The practical lesson is clear: the transaction may be complete from a commercial perspective, but tax calculations still require a technical separation by asset or right. Therefore, when negotiating the sale of an entire business, it is not enough to agree on the enterprise value or the total purchase price. A transfer value allocation matrix, the tax basis of each relevant component, and sufficient supporting documentation are also needed to justify why one part of the transaction is taxed at 2.25% and another at 15%.
The recent ruling on the complete sale of a business did not establish that all businesses sold are taxed at 2.25%. Rather, it recognized that the complete sale of a business can be analyzed under the capital gains tax regime.
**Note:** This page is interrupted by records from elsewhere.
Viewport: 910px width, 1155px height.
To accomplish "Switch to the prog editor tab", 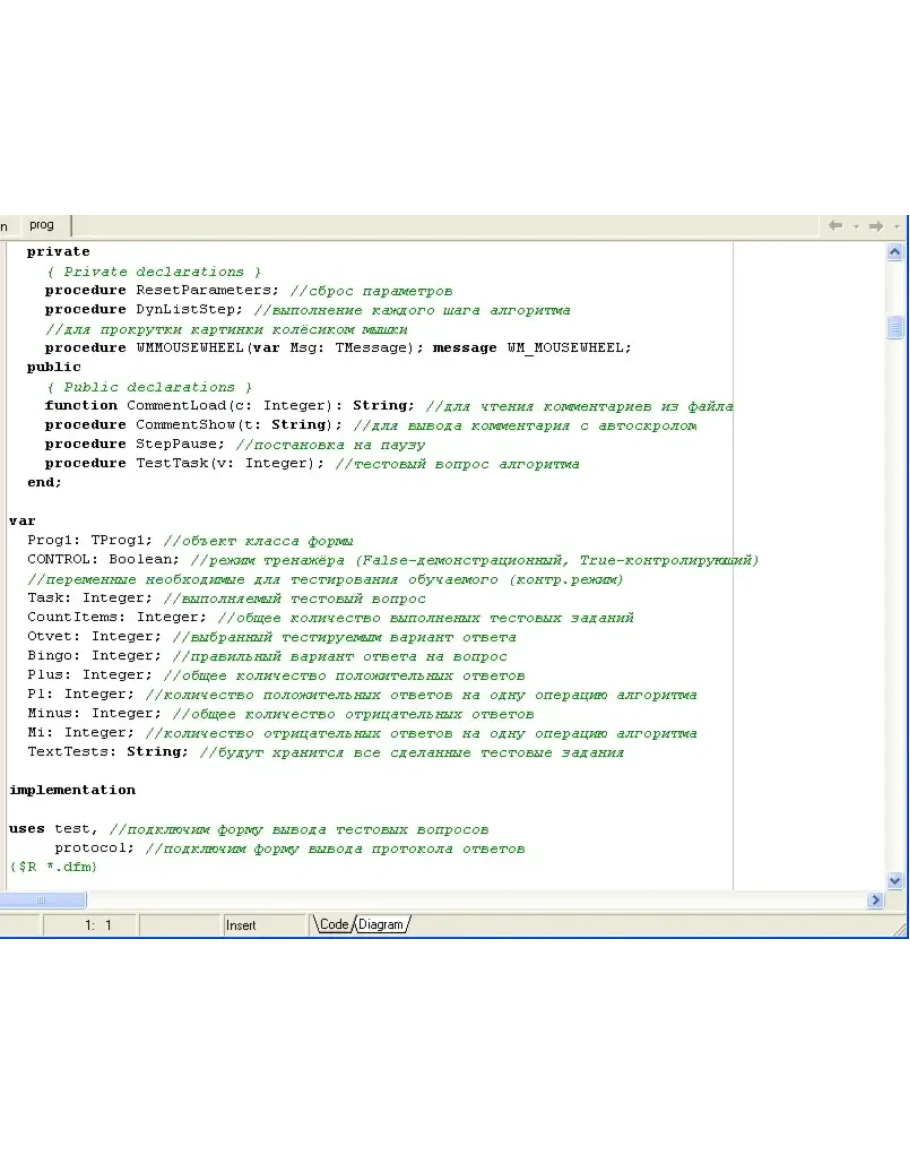I will pyautogui.click(x=42, y=226).
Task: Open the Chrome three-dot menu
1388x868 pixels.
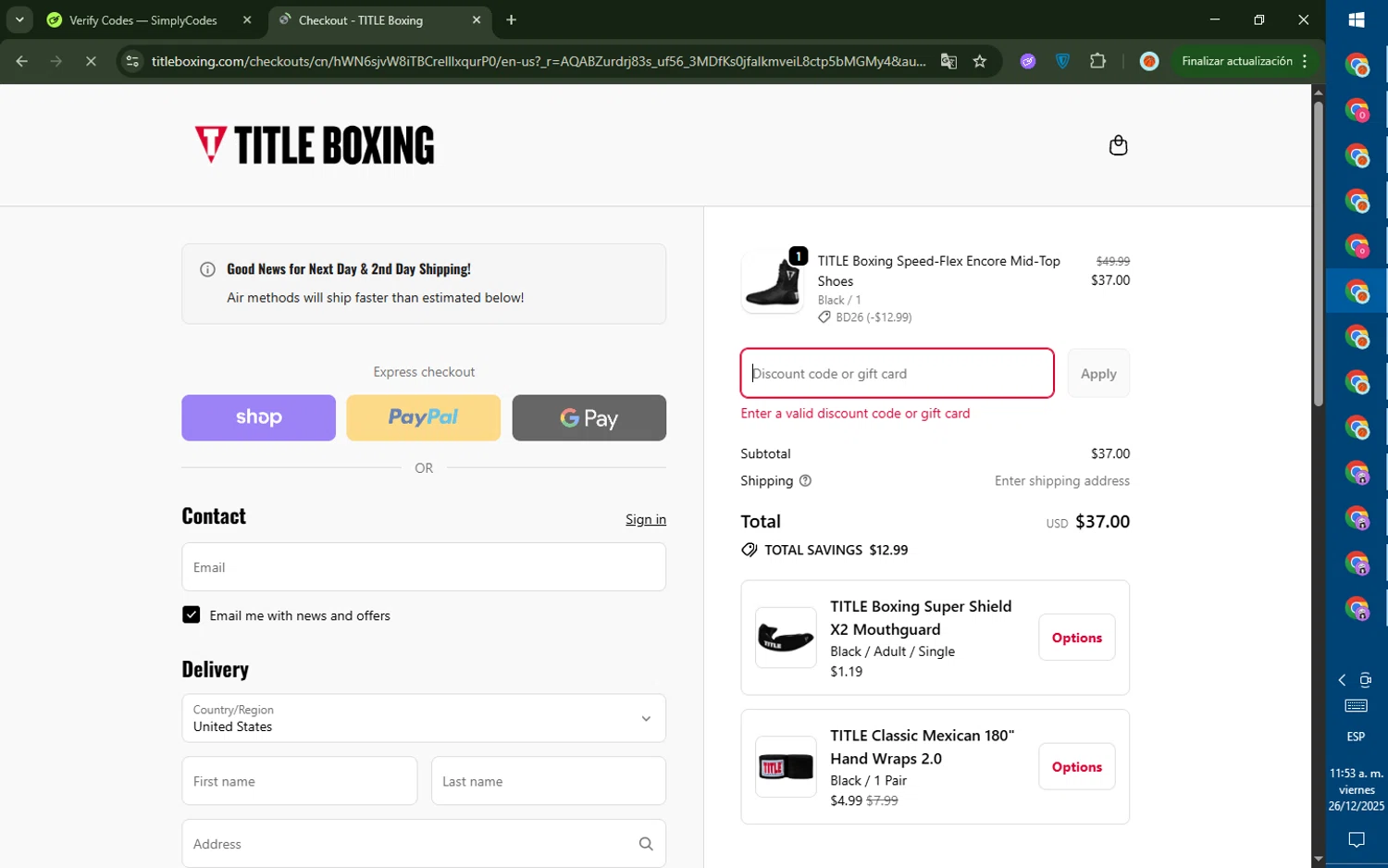Action: [x=1305, y=61]
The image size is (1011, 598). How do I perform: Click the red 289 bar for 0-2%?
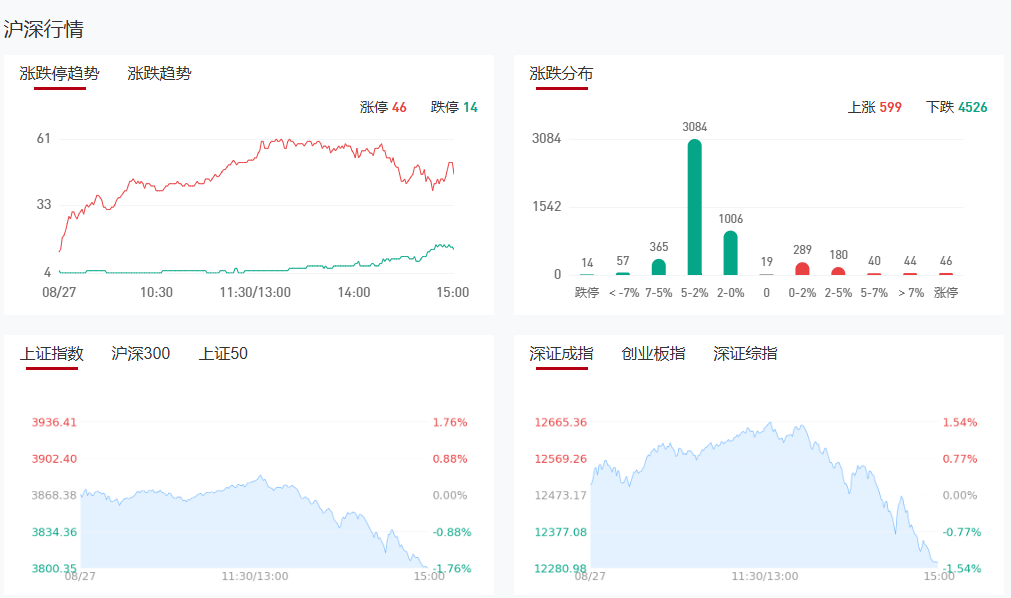click(802, 269)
From there, the technical task involves correctly calculating which portion of the transaction qualifies for the special tax rate and which portion must remain subject to the general tax rate.
In short, when the entire business is sold, the right question isn't whether the whole transaction falls to 2.25% or 15%, but rather how the transfer price is distributed among assets and rights with different tax histories. That's where the true tax viability or soundness of the transaction is determined.
References
• Article 31 ter of the Income Tax Law.
• Administrative criterion MH-DGT-DNTI-DCN-CONS-0012-2026 on total sale of commercial establishment.
• Rules for determining the acquisition value and transfer value in the Law and its Regulations.